Your assignment: Repeat the lines from the one containing "Where should I" through the end of the listing exactly, both ends included. Do not carry over any pictures.

Material provided:
========================================

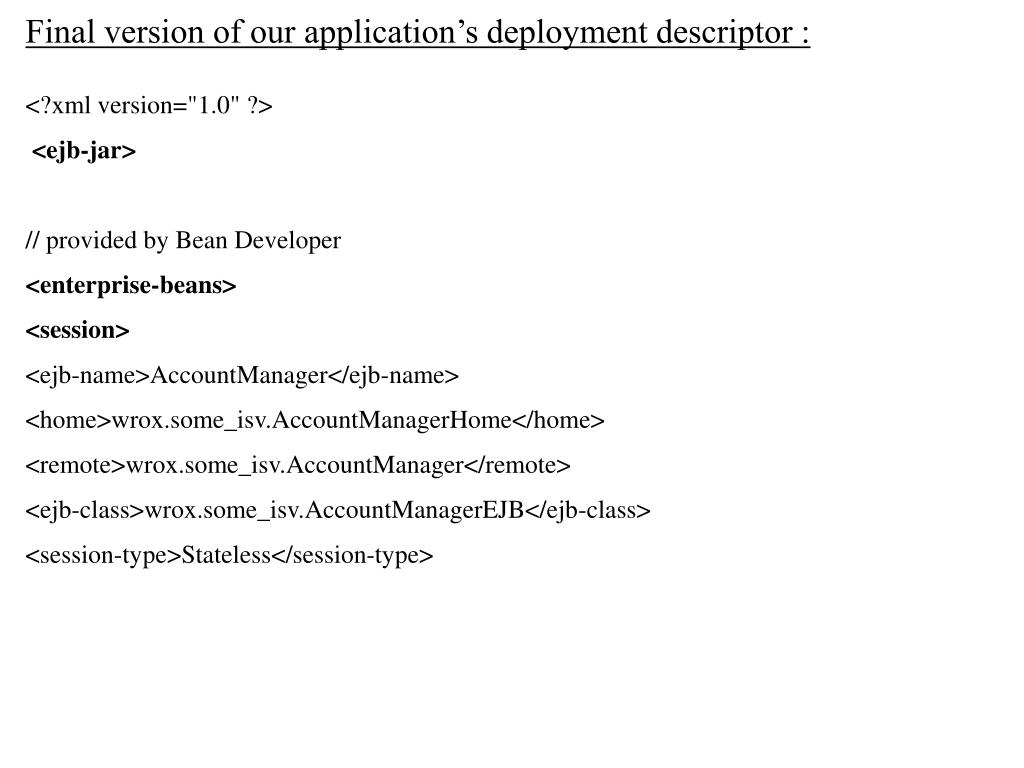Click the opening <session-type> tag

(103, 556)
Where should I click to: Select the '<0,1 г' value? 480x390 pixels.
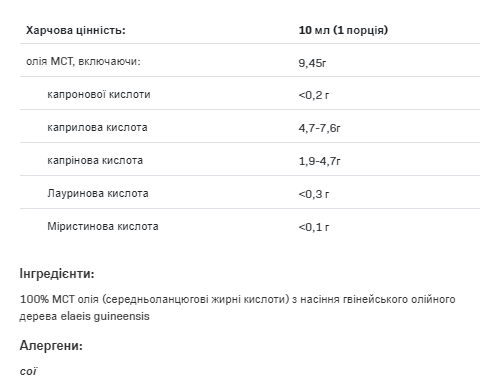[x=314, y=227]
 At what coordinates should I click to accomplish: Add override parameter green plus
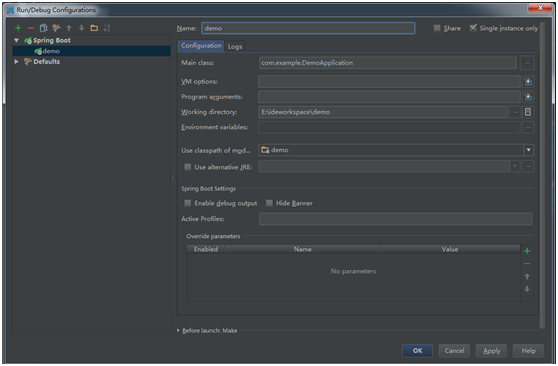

========================================

Expected answer:
Where should I click to: Select the '<0,1 г' value? 480x390 pixels.
[x=314, y=227]
 At what coordinates should I click to accomplish: Add override parameter green plus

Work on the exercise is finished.